Most tools are explicitly scoped, but several analytics/retrieval tools overlap in purpose, such as get_spending_summary vs get_deep_analytics vs get_monthly_books_review, and generic search vs search_expenses vs search_knowledge. The detailed descriptions help, but an agent still has to carefully choose between near-equivalent options like correct_expenses vs update_expense and the three add_income variants.

Naming Consistency5/5

Tool names consistently use lower_snake_case with a recognizable verb prefix: get_*, list_*, add_*, create_*, check_*, scan_*, search_*, and whatif_*. Minor exceptions like fetch and search are still terse retrieval verbs rather than a different naming style, so the overall pattern is predictable.

Tool Count1/5

With 59 tools, this exceeds the 50+ threshold for an extreme tool count and creates a heavy selection surface for an agent.
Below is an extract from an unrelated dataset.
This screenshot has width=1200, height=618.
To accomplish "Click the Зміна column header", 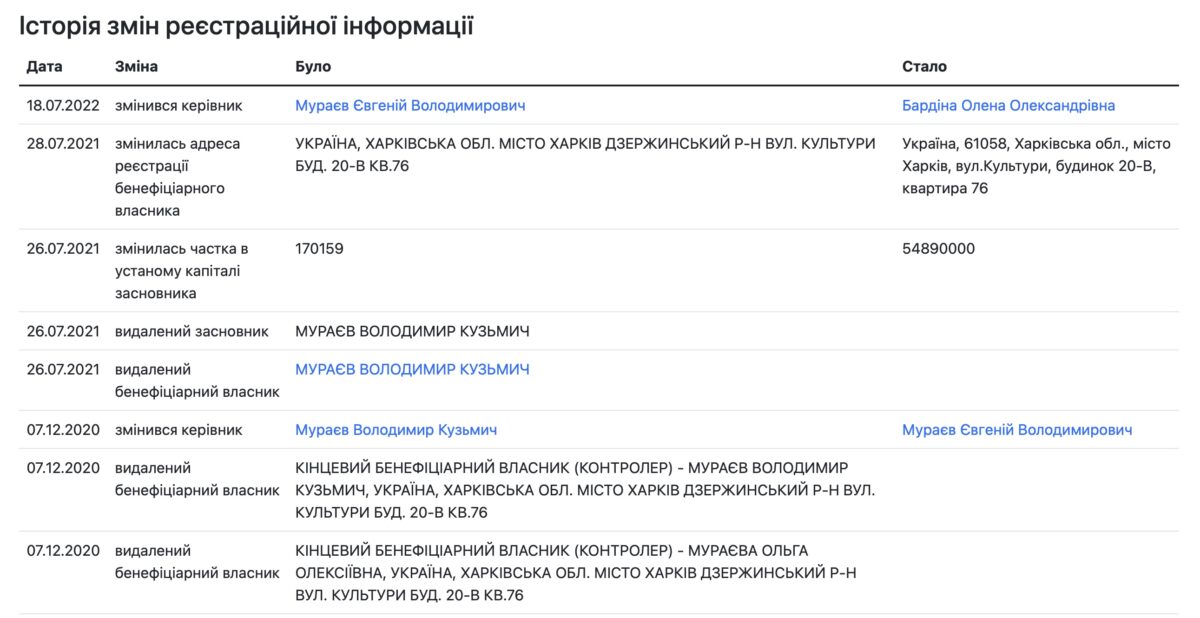I will coord(137,66).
Even though ExpenseBot covers many subdomains, many get_/list_/add_ variants could be consolidated into fewer parameterized tools. The count undermines the otherwise clear naming structure.

Completeness3/5

The surface is strong for creating, reading, and updating expenses, reports, invoices, and Gmail scans, but there are notable lifecycle gaps: no delete/void tools for expenses, income, reports, or invoices, and no update tool for income. Several descriptions explicitly redirect unsupported edits to the web app, confirming that the assistant cannot complete those workflows directly.